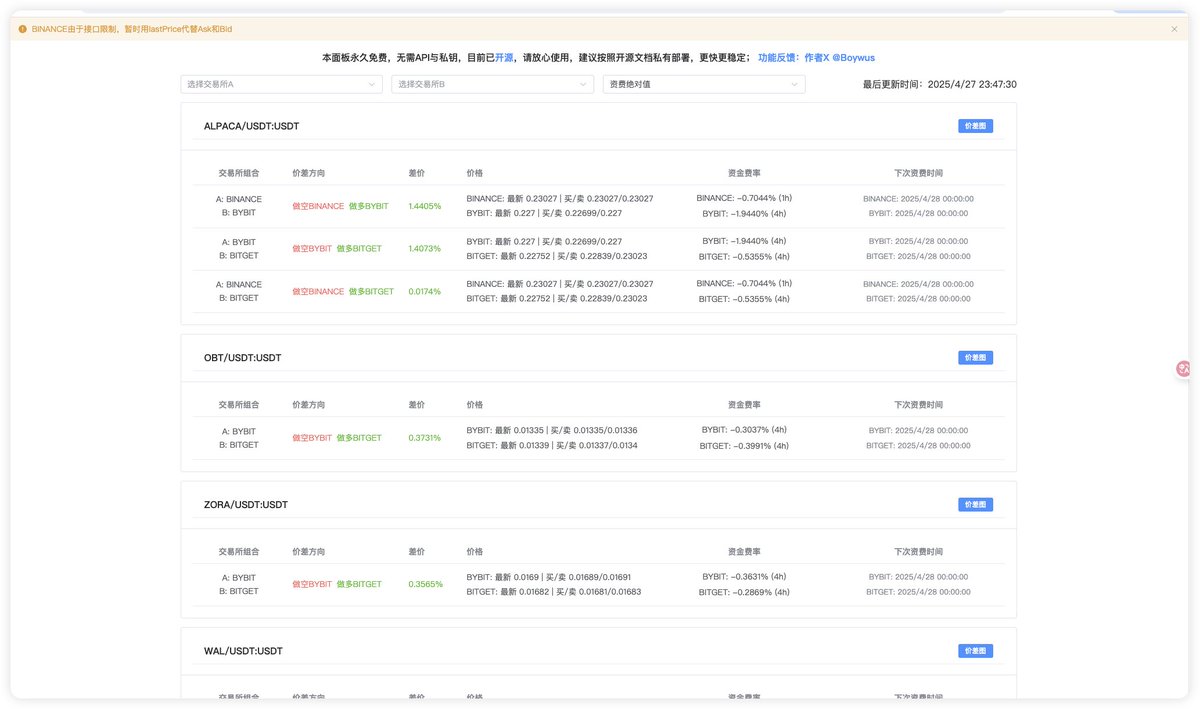View the ZORA/USDT 价差图 chart
This screenshot has width=1200, height=709.
[x=975, y=505]
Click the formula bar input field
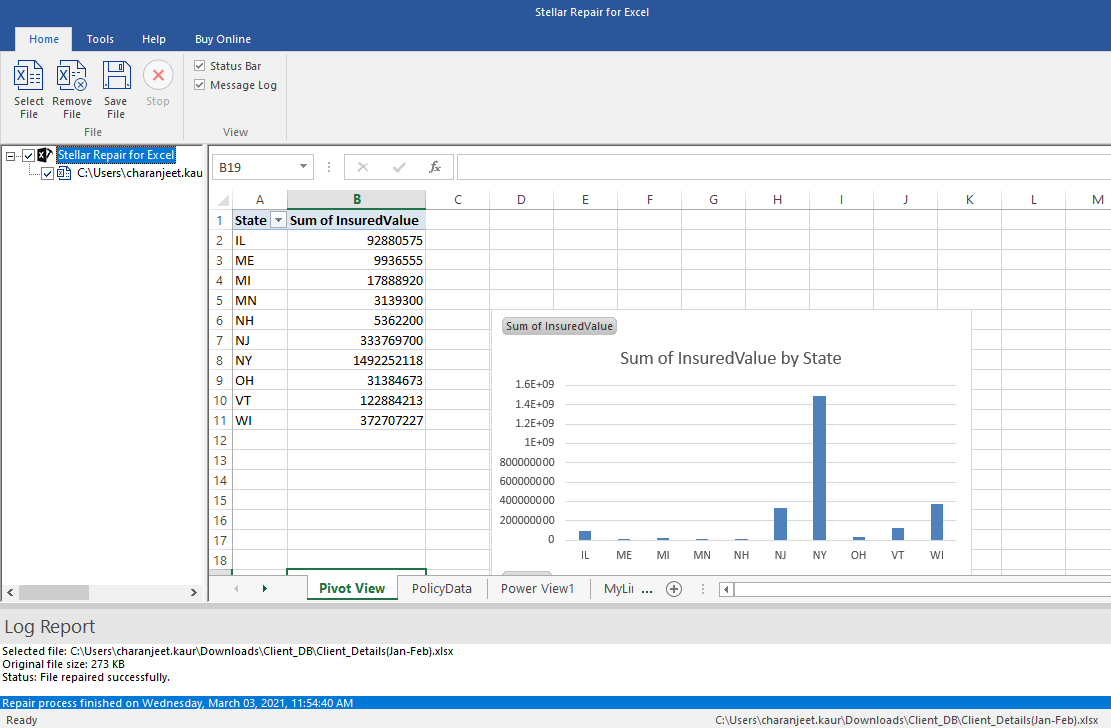This screenshot has height=728, width=1111. pyautogui.click(x=780, y=167)
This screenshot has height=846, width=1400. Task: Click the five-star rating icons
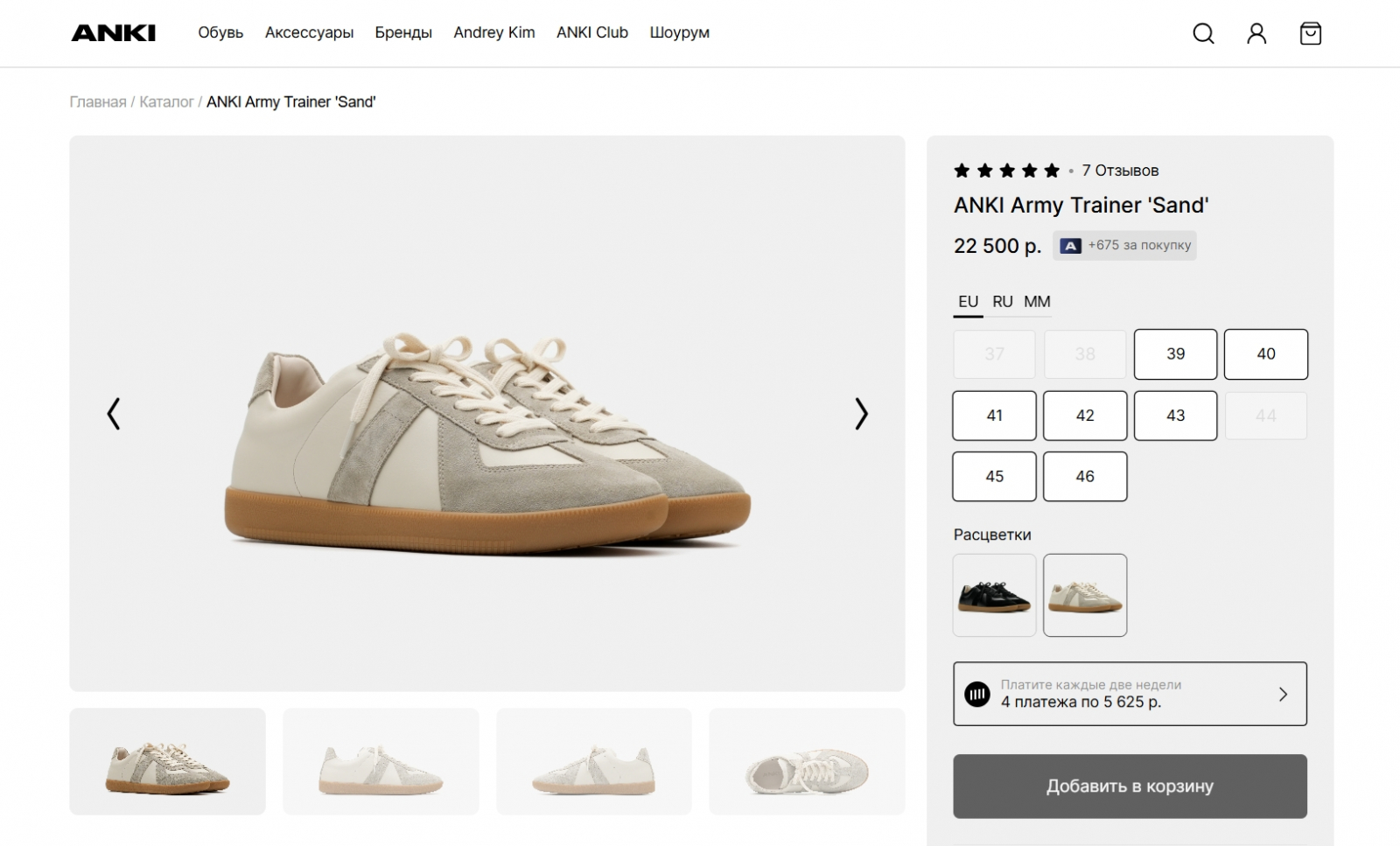click(1006, 171)
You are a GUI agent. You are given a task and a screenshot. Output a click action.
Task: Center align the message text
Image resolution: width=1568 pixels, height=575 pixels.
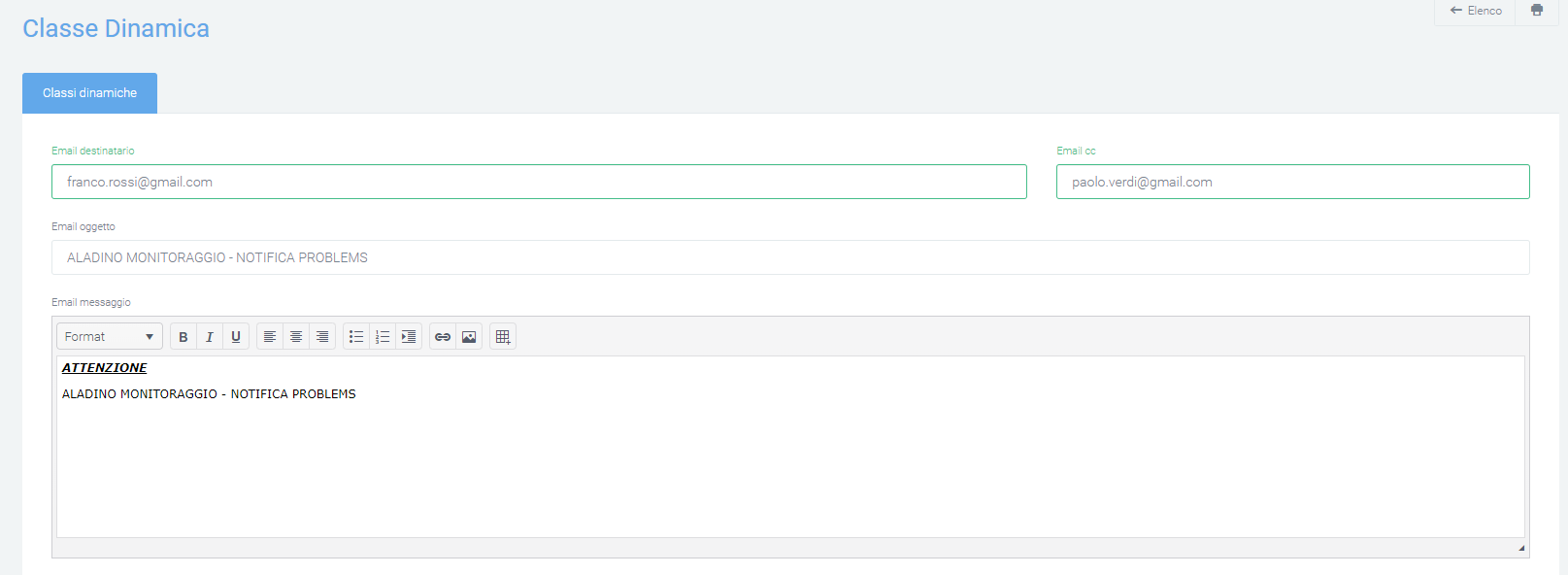[296, 337]
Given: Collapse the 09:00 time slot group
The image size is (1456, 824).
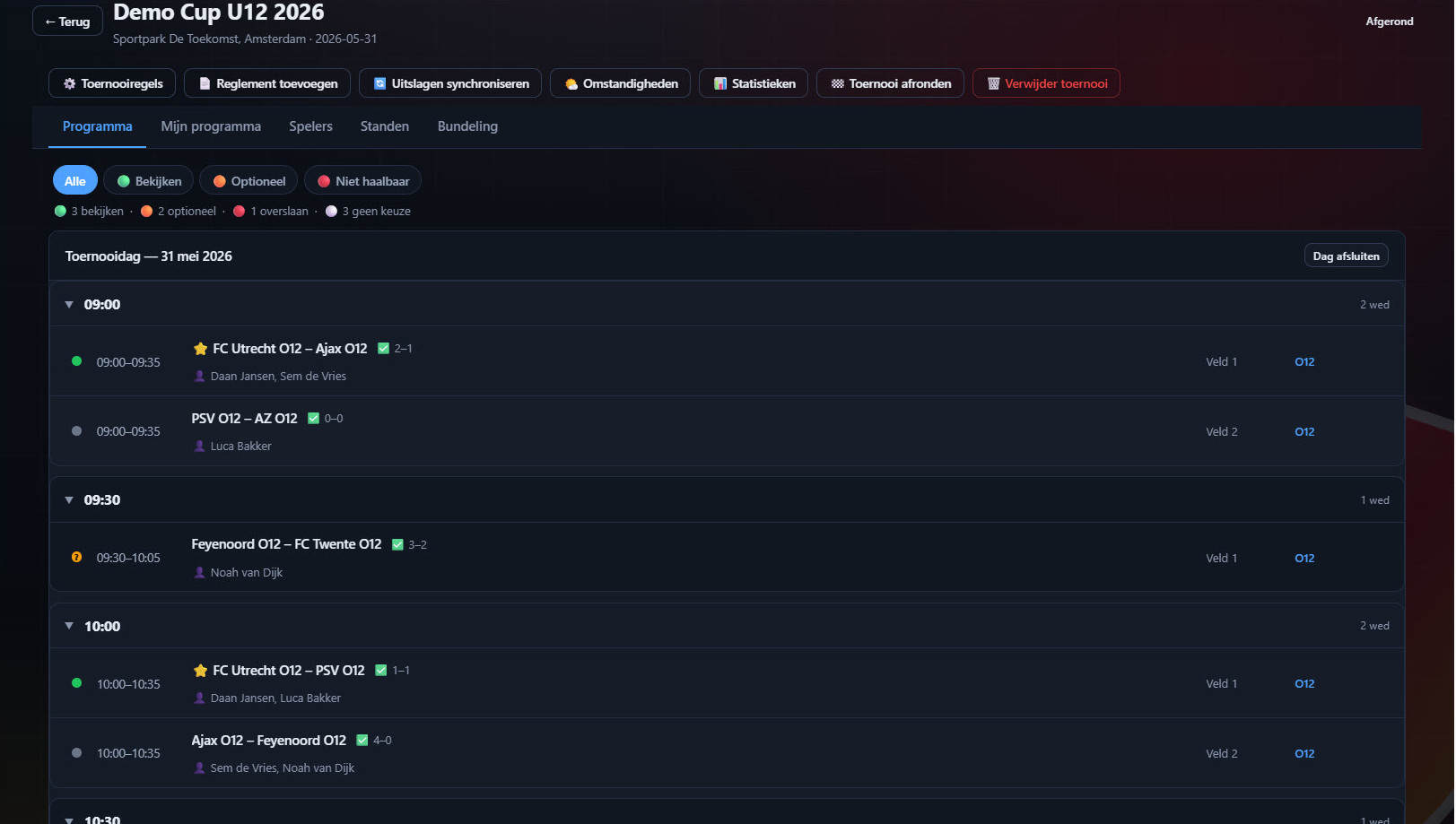Looking at the screenshot, I should coord(69,305).
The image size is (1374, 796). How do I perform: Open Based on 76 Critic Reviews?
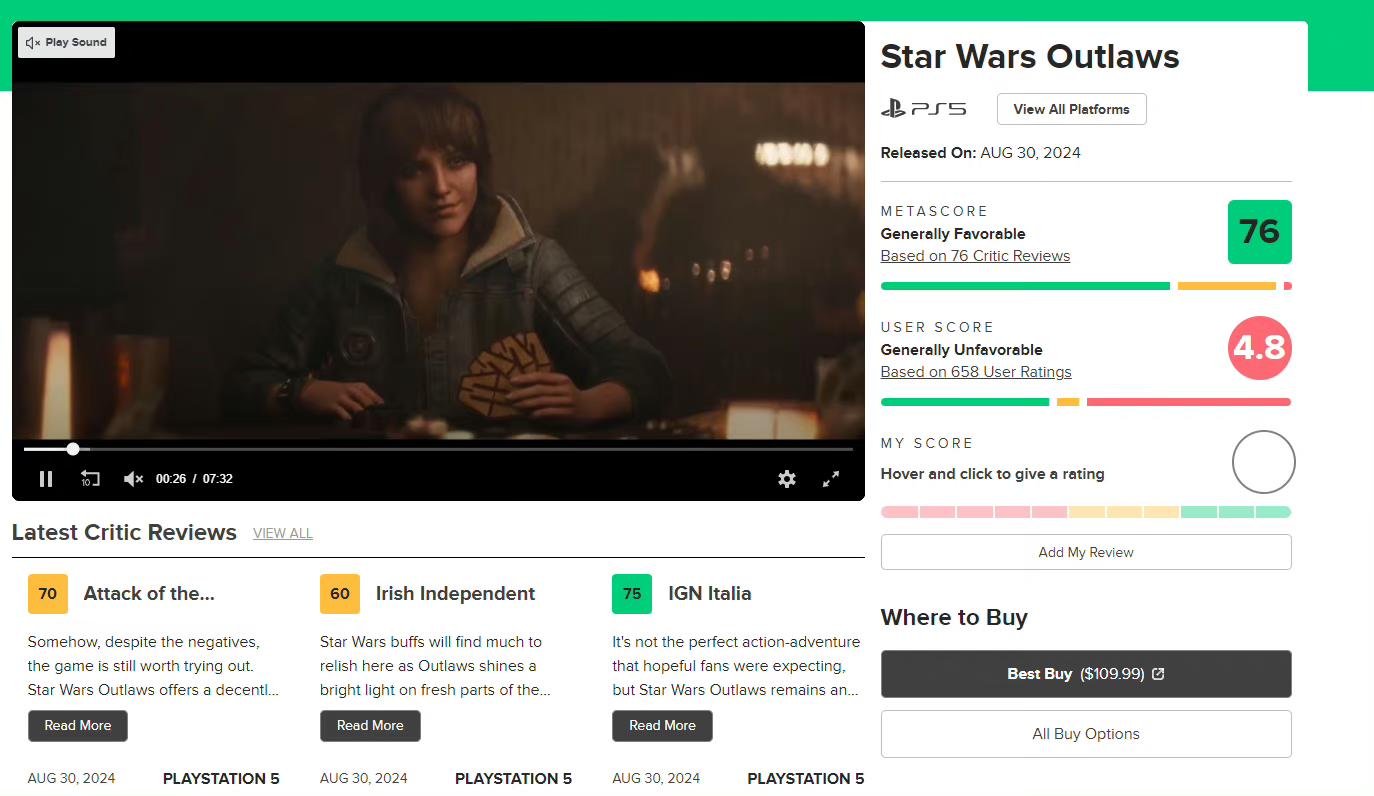(x=975, y=256)
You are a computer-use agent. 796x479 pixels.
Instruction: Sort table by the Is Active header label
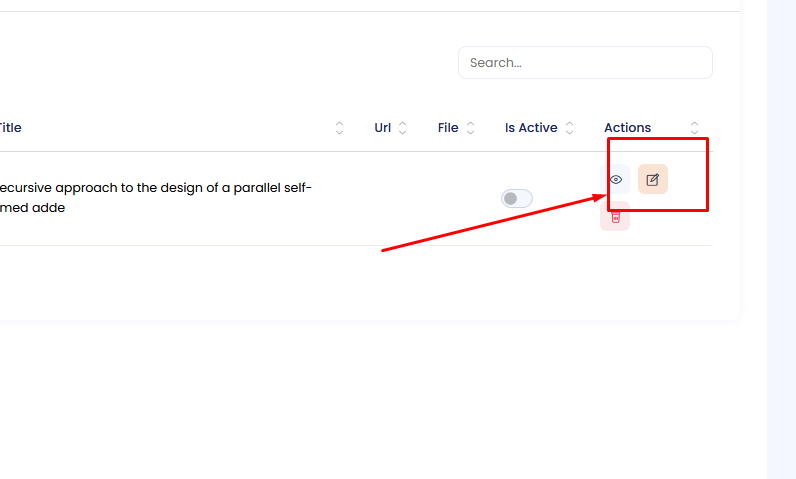[531, 128]
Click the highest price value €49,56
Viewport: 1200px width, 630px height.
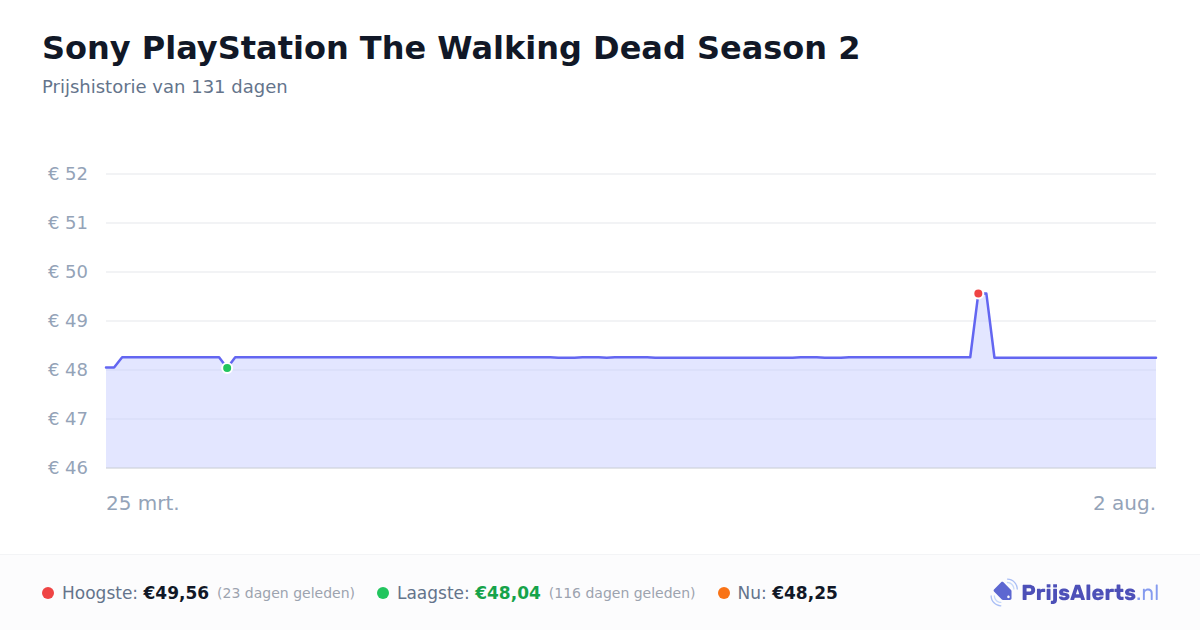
◇ ◇ ◇
Your reply should give again exactly the lines from the one with "Click the formula bar input field" through the last line of the data, with both ends included and pictures left out.

• _FINISHED TASK_
Click the formula bar input field
This screenshot has height=728, width=1111. pyautogui.click(x=780, y=167)
This screenshot has height=846, width=1400. Task: Click the five-star rating icons
click(1006, 171)
You are a GUI agent. You are given a task and a screenshot. Output a click action.
Task: Center align the message text
Image resolution: width=1568 pixels, height=575 pixels.
[296, 337]
Given: Collapse the 09:00 time slot group
The image size is (1456, 824).
Looking at the screenshot, I should coord(69,305).
The image size is (1374, 796). How do I perform: Open Based on 76 Critic Reviews?
(x=975, y=256)
You are a computer-use agent. 796x479 pixels.
Instruction: Sort table by the Is Active header label
[531, 128]
Click the highest price value €49,56
Viewport: 1200px width, 630px height.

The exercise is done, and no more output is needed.